From: Florian Fainelli
Date: Tue Aug 01 2017 - 12:34:02 EST


On 08/01/2017 09:06 AM, Andrew Lunn wrote:
> On Tue, Aug 01, 2017 at 11:36:13AM -0400, Vivien Didelot wrote:
>> Hi Andrew,
>>
>> Andrew Lunn <andrew@xxxxxxx> writes:
>>
>>> On Mon, Jul 31, 2017 at 06:17:18PM -0400, Vivien Didelot wrote:
>>>> The PHY's EEE settings are already accessed by the DSA layer through the
>>>> Marvell PHY driver and there is nothing to be done for switch's MACs.
>>>
>>> I'm confused, or missing something. Does not patch #1 mean that if the
>>> DSA driver does not have a set_eee function, we always return -ENODEV
>>> in slave.c?
>>
>> If there is a PHY, phy_init_eee (if eee_enabled is true) and
>> phy_ethtool_set_eee is called.
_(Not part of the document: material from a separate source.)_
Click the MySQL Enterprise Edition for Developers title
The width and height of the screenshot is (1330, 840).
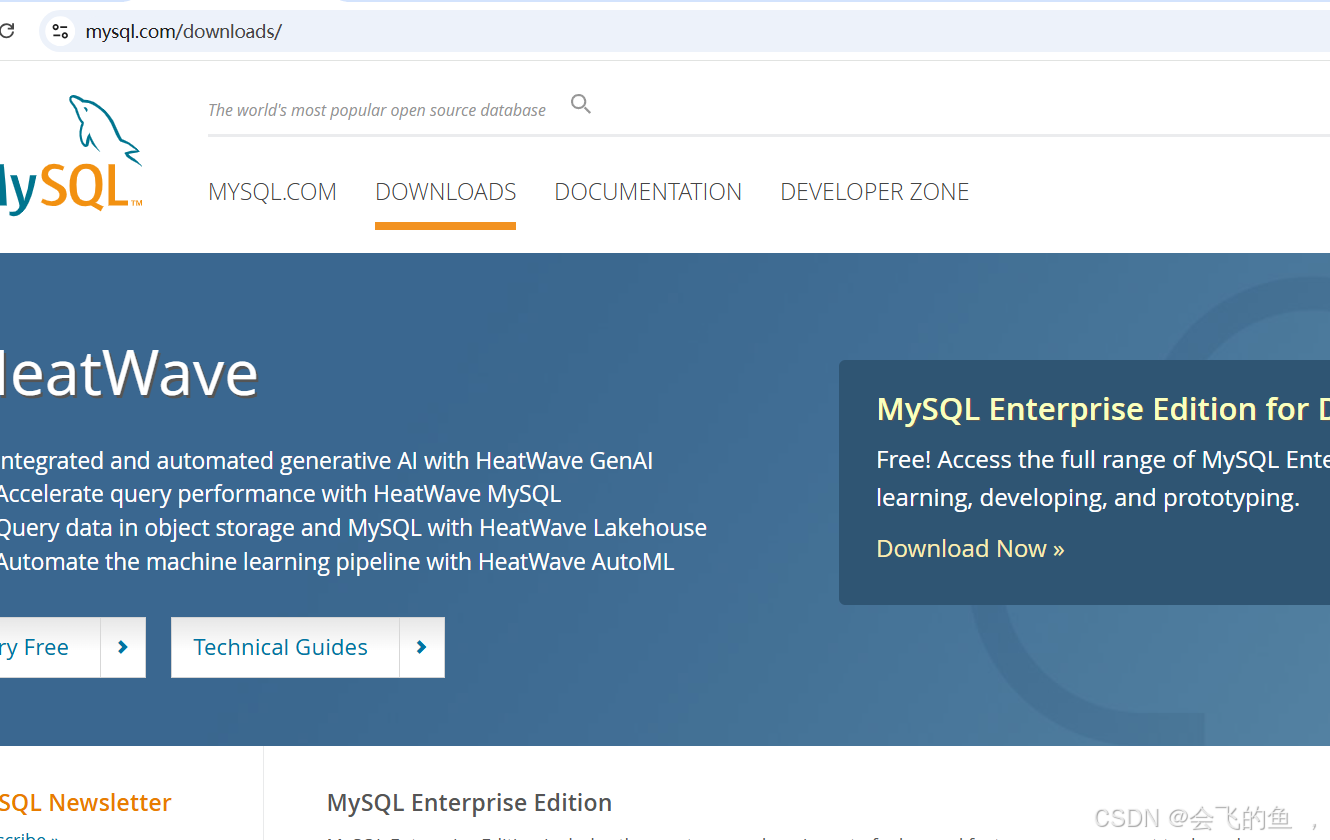coord(1100,409)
If there is a .set_eee op, it is
>> called. If both are absent, -ENODEV is returned.
>
> O.K, i don't think that is correct. EEE should only be enabled if both
> the MAC and the PHY supports it. We need some way for the MAC to
> indicate it does not support EEE.

If the MAC does not support EEE but the PHY does I think you can still
allow EEE to be advertised and enabled, you just won't have the MAC be
able to leverage the power savings that EEE brings. AFAICT this is still
a valid mode whereby the PHY is put in a lower power mode, just not the
whole transmit path (MAC + PHY).

>
> If set_eee is optional the meaning of a NULL pointer is that the MAC
> does support EEE. So for mv88e6060, lan9303, microchip and mt7530
> which currently don't support EEE, you need to add a set_eee which
> returns -ENODEV.
>
> Having to implement the op to say you don't implement the feature just
> seems wrong.

If it is truly optional then we can either request drivers to implement
it and return something agreed upon, or just not implementing it means
we might be able to do EEE only at the PHY level.